Supplement: [P. 1440, add to text at end of first paragraph of section:]
The right applies only at trial; there is no constitutional right to self–representation on direct appeal from a criminal conviction.11
The essential elements of self–representation were spelled out in McKaskle v. Wiggins,249 a case involving the self–represented defendant’s rights vis–a-vis “standby counsel” appointed by the trial court. The “core of the Faretta right” is that the defendant “is entitled to preserve actual control over the case he chooses to present to the jury,” and consequently, standby counsel’s participation “should not be allowed to destroy the jury’s perception that the defendant is representing himself.”250 But participation of standby counsel even in the jury’s presence and over the defendant’s objection does not violate the defendant’s Sixth Amendment rights when serving the basic purpose of aiding the defendant in complying with routine courtroom procedures and protocols and thereby relieving the trial judge of these tasks.251
Right to Assistance of Counsel in Nontrial Situations
Judicial Proceedings Before Trial.—Dicta in Powell v. Alabama252 indicated that “during perhaps the most critical period of the proceedings . . . that is to say, from the time of their arraignment until the beginning of their trial, when consultation, thor[p.1441]oughgoing investigation and preparation [are] vitally important, the defendants . . . [are] as much entitled to such aid [of counsel] during that period as at the trial itself.” This language has gradually been expanded upon and the Court has developed a concept of “a critical stage in a criminal proceeding” as indicating when the defendant must be represented by counsel. Thus, in Hamilton v. Alabama,253 the Court noted that arraignment under state law was a “critical stage” because the defense of insanity had to be pleaded then or lost, pleas in abatement had to be made then, and motions to quash on the ground of racial exclusion of grand jurors or that the grand jury was improperly drawn had to be made then. White v. Maryland254 set aside a conviction obtained at a trial at which defendant’s plea of guilty, entered at a preliminary hearing where he was without counsel, was introduced as evidence against him at trial. Finally in Coleman v. Alabama,255 the Court denominated a preliminary hearing as a “critical stage” necessitating counsel even though the only functions of the hearing were to determine probable cause to warrant presenting the case to a grand jury and to fix bail; no defense was required to be presented at that point and nothing occurring at the hearing could be used against the defendant at trial. The Court hypothesized that a lawyer might by skilled examination and cross–examination expose weaknesses in the prosecution’s case and thereby save the defendant from being bound over, and could in any event preserve for use in cross–examination at trial and impeachment purposes testimony he could elicit at the hearing; he could discover as much as possible of the prosecution’s case against defendant for better trial preparation; and he could influence the court in such matters as bail and psychiatric examination. The result seems to be that reached in pre–Gideon cases in which a defendant was entitled to counsel if a lawyer might have made a dif256
Custodial Interrogation.—At first, the Court followed the rule of “fundamental fairness,” assessing whether under all the circumstances a defendant was so prejudiced by the denial of access[p.1442]to counsel that his subsequent trial was tainted.257 It was held in Spano v. New York258 that under the totality of circumstances a confession obtained in a post–indictment interrogation was involuntary, and four Justices wished to place the holding solely on the basis that post–indictment interrogation in the absence of defendant’s lawyer was a denial of his right to assistance of counsel. That holding was made in Massiah v. United States,259 in which federal officers caused an informer to elicit from the already–indicted defendant, who was represented by a lawyer, incriminating admissions which were secretly overheard over a broadcasting unit. Then, in Escobedo v. Illinois,260 the Court held that preindictment interrogation was a violation of the Sixth Amendment. But Miranda v. Arizona261 switched from reliance on the Sixth Amendment to the Fifth Amendment’s self–incrimination clause, although that case still placed great emphasis upon police warnings with regard to counsel and foreclosure of interrogation in the absence of counsel without a valid waiver by defendant.

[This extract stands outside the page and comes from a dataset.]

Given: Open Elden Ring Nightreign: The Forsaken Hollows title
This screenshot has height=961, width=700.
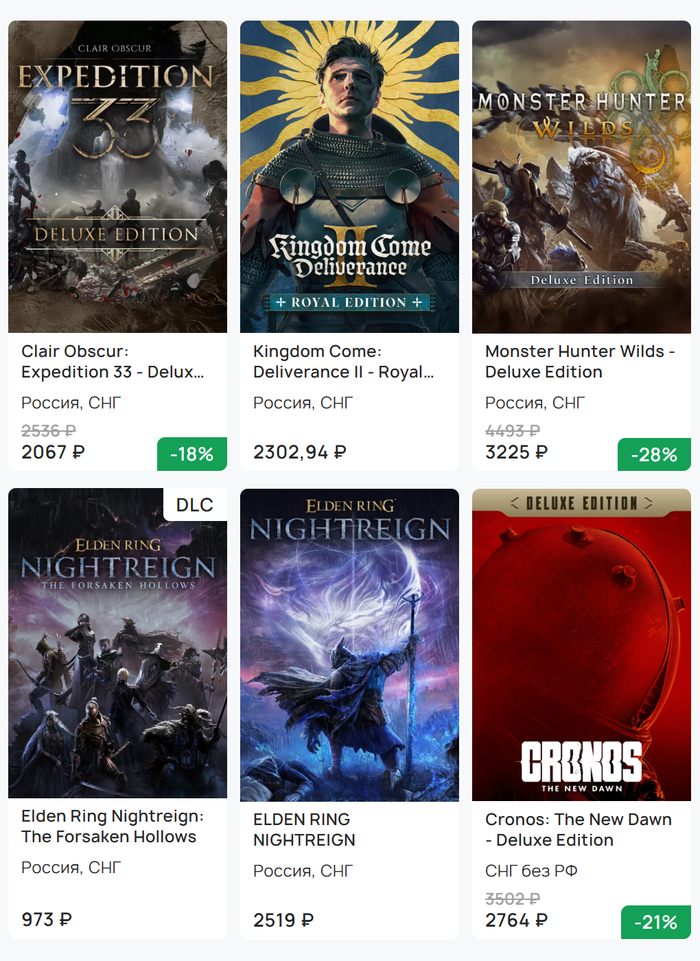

Massiah was reaffirmed and in some respects expanded by the Court. Thus, in Brewer v. Williams,262 the right to counsel was found violated when police elicited from defendant incriminating admissions not through formal questioning but rather through a series of conversational openings designed to play on the defendant’s known weakness. The police conduct occurred in the post–arraignment period in the absence of defense counsel and despite assurances to the attorney that defendant would not be questioned in his absence. United States v. Henry263 held that government agents violated the Sixth Amendment right to counsel when they contacted the cellmate of an indicted defendant and promised him payment under a contingent fee arrangement if he would “pay attention” to incriminating remarks initiated by the defendant and others. The Court concluded that even if the government agents did not intend the informant to take affirmative steps to elicit incrimi[p.1443]nating statements from the defendant in the absence of counsel, the agents must have known that result would follow.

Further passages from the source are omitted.